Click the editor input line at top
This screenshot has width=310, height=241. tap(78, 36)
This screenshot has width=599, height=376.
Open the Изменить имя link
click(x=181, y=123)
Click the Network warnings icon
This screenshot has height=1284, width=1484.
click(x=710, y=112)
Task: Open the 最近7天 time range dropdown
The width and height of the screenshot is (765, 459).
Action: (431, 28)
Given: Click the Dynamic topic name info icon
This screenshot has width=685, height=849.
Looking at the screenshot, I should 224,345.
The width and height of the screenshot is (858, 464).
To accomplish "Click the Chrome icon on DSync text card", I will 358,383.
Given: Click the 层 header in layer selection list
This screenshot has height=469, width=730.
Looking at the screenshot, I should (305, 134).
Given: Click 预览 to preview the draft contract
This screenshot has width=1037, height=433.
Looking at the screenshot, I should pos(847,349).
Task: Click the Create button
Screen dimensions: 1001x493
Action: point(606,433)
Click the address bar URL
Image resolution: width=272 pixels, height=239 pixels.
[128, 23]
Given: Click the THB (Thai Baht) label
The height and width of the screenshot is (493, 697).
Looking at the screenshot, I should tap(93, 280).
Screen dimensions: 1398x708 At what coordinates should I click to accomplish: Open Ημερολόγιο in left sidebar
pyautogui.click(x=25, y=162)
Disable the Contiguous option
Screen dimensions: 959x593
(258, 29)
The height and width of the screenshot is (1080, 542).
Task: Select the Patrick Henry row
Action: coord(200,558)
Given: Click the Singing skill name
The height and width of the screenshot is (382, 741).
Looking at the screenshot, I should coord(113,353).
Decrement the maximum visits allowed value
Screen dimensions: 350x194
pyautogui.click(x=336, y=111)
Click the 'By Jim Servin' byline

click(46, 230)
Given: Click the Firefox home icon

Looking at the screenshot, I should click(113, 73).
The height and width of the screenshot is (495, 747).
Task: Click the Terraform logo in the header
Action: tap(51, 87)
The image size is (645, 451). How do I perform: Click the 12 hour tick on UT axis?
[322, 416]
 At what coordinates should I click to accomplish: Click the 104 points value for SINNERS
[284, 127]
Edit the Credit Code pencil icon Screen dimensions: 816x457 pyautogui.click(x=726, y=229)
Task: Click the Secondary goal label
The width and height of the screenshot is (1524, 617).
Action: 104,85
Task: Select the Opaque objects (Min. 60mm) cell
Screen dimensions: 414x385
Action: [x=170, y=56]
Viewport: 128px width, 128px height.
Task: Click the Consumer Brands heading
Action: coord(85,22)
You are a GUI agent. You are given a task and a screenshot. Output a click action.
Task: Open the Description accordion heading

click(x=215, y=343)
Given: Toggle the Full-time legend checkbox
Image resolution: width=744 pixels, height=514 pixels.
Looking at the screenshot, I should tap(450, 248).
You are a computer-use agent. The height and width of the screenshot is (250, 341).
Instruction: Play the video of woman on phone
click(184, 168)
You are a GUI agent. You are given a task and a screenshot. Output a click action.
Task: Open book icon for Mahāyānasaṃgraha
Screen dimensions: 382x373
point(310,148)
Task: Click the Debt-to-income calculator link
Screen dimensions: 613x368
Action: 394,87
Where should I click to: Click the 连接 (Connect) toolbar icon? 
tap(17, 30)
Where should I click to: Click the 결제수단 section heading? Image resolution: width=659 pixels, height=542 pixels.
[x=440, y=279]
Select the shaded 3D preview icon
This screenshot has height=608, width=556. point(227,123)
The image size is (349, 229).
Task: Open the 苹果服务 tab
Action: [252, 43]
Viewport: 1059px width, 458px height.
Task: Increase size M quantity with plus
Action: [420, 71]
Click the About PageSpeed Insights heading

The problem:
Write the records again exactly as they stand.

Answer section:
Click the editor input line at top
This screenshot has width=310, height=241. tap(78, 36)
This screenshot has width=599, height=376.
Open the Изменить имя link
click(x=181, y=123)
Click the Network warnings icon
This screenshot has height=1284, width=1484.
click(x=710, y=112)
Task: Open the 最近7天 time range dropdown
The width and height of the screenshot is (765, 459).
Action: (431, 28)
Given: Click the Dynamic topic name info icon
This screenshot has width=685, height=849.
Looking at the screenshot, I should 224,345.
The width and height of the screenshot is (858, 464).
To accomplish "Click the Chrome icon on DSync text card", I will 358,383.
Given: Click the 层 header in layer selection list
This screenshot has height=469, width=730.
Looking at the screenshot, I should (305, 134).
Given: Click 预览 to preview the draft contract
This screenshot has width=1037, height=433.
Looking at the screenshot, I should pos(847,349).
Task: Click the Create button
Screen dimensions: 1001x493
Action: point(606,433)
Click the address bar URL
Image resolution: width=272 pixels, height=239 pixels.
[128, 23]
Given: Click the THB (Thai Baht) label
The height and width of the screenshot is (493, 697).
Looking at the screenshot, I should tap(93, 280).
Screen dimensions: 1398x708 At what coordinates should I click to accomplish: Open Ημερολόγιο in left sidebar
pyautogui.click(x=25, y=162)
Disable the Contiguous option
Screen dimensions: 959x593
(258, 29)
The height and width of the screenshot is (1080, 542).
Task: Select the Patrick Henry row
Action: coord(200,558)
Given: Click the Singing skill name
The height and width of the screenshot is (382, 741).
Looking at the screenshot, I should coord(113,353).
Decrement the maximum visits allowed value
Screen dimensions: 350x194
pyautogui.click(x=336, y=111)
Click the 'By Jim Servin' byline

click(46, 230)
Given: Click the Firefox home icon

Looking at the screenshot, I should click(113, 73).
The height and width of the screenshot is (495, 747).
Task: Click the Terraform logo in the header
Action: tap(51, 87)
The image size is (645, 451). How do I perform: Click the 12 hour tick on UT axis?
[322, 416]
 At what coordinates should I click to accomplish: Click the 104 points value for SINNERS
[284, 127]
Edit the Credit Code pencil icon Screen dimensions: 816x457 pyautogui.click(x=726, y=229)
Task: Click the Secondary goal label
The width and height of the screenshot is (1524, 617).
Action: 104,85
Task: Select the Opaque objects (Min. 60mm) cell
Screen dimensions: 414x385
Action: [x=170, y=56]
Viewport: 128px width, 128px height.
Task: Click the Consumer Brands heading
Action: coord(85,22)
You are a GUI agent. You are given a task and a screenshot. Output a click action.
Task: Open the Description accordion heading

click(x=215, y=343)
Given: Toggle the Full-time legend checkbox
Image resolution: width=744 pixels, height=514 pixels.
Looking at the screenshot, I should tap(450, 248).
You are a computer-use agent. The height and width of the screenshot is (250, 341).
Instruction: Play the video of woman on phone
click(184, 168)
You are a GUI agent. You are given a task and a screenshot. Output a click action.
Task: Open book icon for Mahāyānasaṃgraha
Screen dimensions: 382x373
point(310,148)
Task: Click the Debt-to-income calculator link
Screen dimensions: 613x368
Action: 394,87
Where should I click to: Click the 连接 (Connect) toolbar icon? 
tap(17, 30)
Where should I click to: Click the 결제수단 section heading? Image resolution: width=659 pixels, height=542 pixels.
[x=440, y=279]
Select the shaded 3D preview icon
This screenshot has height=608, width=556. point(227,123)
The image size is (349, 229).
Task: Open the 苹果服务 tab
Action: [252, 43]
Viewport: 1059px width, 458px height.
Task: Increase size M quantity with plus
Action: [420, 71]
Click the About PageSpeed Insights heading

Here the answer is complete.